◆ Supplied records:
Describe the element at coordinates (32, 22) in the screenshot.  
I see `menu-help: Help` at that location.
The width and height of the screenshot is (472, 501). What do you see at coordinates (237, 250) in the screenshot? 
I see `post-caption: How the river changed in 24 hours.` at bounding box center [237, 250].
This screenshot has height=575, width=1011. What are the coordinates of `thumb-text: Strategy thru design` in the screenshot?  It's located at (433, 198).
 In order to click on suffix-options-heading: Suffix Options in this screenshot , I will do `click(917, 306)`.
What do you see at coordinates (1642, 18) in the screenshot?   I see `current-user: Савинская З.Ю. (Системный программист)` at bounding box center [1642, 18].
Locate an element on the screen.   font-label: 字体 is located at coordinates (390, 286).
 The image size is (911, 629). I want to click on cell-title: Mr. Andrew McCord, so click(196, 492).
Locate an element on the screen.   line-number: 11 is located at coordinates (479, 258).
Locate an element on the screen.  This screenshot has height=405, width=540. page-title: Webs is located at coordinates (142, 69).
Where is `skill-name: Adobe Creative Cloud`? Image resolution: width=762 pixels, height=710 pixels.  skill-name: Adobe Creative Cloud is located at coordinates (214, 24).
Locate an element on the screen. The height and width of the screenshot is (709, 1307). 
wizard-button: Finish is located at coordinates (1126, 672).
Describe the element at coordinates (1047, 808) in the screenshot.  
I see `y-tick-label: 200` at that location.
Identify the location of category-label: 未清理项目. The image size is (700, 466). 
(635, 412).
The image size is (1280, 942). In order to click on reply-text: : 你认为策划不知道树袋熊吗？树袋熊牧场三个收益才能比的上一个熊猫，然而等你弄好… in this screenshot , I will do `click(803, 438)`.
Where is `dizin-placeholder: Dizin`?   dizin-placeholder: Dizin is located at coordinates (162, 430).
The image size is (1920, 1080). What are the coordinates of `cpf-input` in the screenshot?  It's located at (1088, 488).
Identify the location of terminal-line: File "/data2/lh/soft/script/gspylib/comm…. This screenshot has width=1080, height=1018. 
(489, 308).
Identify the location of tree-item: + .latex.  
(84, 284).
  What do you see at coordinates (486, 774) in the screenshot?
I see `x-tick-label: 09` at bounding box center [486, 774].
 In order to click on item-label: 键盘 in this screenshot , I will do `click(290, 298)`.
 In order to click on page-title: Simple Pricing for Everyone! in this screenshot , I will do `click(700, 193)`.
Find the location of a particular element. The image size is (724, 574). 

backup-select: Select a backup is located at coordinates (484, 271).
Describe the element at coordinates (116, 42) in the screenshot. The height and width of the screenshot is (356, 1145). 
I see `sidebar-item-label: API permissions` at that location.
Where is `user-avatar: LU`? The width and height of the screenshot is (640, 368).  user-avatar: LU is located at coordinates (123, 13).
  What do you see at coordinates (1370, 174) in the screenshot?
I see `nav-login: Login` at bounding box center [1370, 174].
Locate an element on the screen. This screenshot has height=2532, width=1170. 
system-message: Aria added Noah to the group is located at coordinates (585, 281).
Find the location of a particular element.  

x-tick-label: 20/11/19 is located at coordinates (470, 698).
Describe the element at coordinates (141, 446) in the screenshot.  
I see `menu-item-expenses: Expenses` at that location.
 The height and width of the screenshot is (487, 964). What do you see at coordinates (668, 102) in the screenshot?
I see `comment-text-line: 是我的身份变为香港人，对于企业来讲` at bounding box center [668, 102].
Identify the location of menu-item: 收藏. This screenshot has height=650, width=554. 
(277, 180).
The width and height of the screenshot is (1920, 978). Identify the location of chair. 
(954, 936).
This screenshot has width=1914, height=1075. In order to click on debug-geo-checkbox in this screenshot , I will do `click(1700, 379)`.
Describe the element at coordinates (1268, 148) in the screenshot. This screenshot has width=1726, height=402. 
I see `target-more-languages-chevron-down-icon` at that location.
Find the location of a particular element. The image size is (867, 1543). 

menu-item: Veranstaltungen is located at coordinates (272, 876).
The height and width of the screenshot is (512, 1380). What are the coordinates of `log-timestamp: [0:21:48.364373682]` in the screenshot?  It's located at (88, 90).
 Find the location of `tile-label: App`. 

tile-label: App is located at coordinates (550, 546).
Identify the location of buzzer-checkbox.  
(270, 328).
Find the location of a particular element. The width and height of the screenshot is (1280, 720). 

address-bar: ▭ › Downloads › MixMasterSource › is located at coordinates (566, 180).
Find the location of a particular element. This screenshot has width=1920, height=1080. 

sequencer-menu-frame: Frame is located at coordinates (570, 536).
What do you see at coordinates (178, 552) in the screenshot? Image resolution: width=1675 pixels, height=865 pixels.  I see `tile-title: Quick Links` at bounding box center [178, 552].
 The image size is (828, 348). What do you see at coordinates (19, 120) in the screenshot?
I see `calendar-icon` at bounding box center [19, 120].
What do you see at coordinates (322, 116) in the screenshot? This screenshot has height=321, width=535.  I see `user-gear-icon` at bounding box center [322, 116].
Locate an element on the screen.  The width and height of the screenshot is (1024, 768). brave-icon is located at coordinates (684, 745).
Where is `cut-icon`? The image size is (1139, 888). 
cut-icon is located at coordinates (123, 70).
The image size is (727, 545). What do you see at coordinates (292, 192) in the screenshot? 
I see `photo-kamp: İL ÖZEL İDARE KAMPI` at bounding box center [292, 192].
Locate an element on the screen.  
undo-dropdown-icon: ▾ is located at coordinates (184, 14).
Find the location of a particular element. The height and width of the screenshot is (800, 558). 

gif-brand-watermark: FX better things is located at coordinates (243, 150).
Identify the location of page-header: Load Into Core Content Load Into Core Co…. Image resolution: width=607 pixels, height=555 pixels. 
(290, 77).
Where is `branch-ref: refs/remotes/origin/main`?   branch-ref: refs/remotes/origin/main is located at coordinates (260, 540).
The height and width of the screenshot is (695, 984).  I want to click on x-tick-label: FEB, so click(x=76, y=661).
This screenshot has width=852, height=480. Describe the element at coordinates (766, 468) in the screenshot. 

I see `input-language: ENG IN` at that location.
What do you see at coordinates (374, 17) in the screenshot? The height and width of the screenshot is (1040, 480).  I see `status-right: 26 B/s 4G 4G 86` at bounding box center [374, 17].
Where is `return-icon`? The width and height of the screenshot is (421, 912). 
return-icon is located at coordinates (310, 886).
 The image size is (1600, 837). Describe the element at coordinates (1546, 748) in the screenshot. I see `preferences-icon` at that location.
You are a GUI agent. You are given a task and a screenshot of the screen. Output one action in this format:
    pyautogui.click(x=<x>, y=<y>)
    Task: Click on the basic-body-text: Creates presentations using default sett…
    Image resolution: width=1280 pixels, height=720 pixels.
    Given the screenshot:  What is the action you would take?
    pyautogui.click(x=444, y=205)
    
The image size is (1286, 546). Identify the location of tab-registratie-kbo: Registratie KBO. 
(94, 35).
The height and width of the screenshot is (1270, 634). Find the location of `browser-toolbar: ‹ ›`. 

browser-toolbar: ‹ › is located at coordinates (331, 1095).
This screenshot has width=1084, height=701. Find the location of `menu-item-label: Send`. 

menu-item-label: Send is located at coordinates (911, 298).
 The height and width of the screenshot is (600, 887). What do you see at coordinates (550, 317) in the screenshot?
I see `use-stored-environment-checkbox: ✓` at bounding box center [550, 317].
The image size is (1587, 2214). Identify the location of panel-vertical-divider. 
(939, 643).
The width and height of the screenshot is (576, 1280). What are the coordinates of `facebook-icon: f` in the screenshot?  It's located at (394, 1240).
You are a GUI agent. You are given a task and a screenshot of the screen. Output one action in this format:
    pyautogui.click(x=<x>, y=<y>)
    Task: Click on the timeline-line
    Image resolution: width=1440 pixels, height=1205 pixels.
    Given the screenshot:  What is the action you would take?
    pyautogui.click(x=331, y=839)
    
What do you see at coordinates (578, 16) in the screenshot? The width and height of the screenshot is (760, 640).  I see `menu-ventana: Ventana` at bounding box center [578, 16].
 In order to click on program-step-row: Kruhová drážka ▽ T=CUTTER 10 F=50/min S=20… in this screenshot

◆ Aim of the task: Convert the part of the material that runs from the line containing "What do you see at coordinates (578, 16)" through the end of the material into a JSON list of strings, with one string per line and blank lines omitted.

◆ Solution to this exercise:
[
  "What do you see at coordinates (578, 16) in the screenshot? The width and height of the screenshot is (760, 640).  I see `menu-ventana: Ventana` at bounding box center [578, 16].",
  " In order to click on program-step-row: Kruhová drážka ▽ T=CUTTER 10 F=50/min S=20… in this screenshot"
]